*Problem details*: Reproduce the data word for word, starting at the line that contains "Screen dimensions: 395x361" and ending at the line that contains "[x=350, y=312]", and leave the pictures out of your answer.

*Material to process*:
*-*-*

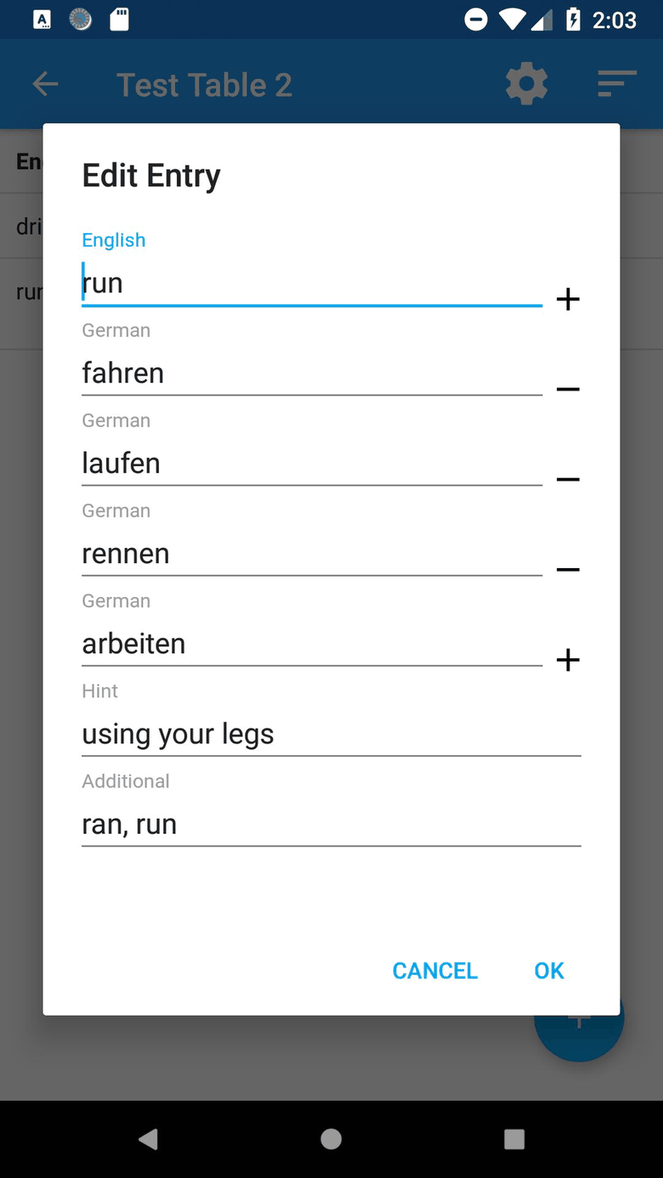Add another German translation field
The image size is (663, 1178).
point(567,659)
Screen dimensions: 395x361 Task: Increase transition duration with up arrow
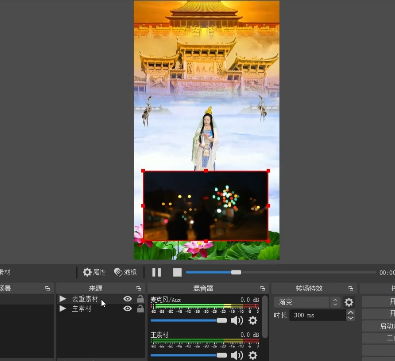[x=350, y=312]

*-*-*

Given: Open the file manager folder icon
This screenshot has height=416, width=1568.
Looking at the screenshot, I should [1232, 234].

*-*-*

*Answer to this problem*:
Screen dimensions: 395x361 Task: Increase transition duration with up arrow
[x=350, y=312]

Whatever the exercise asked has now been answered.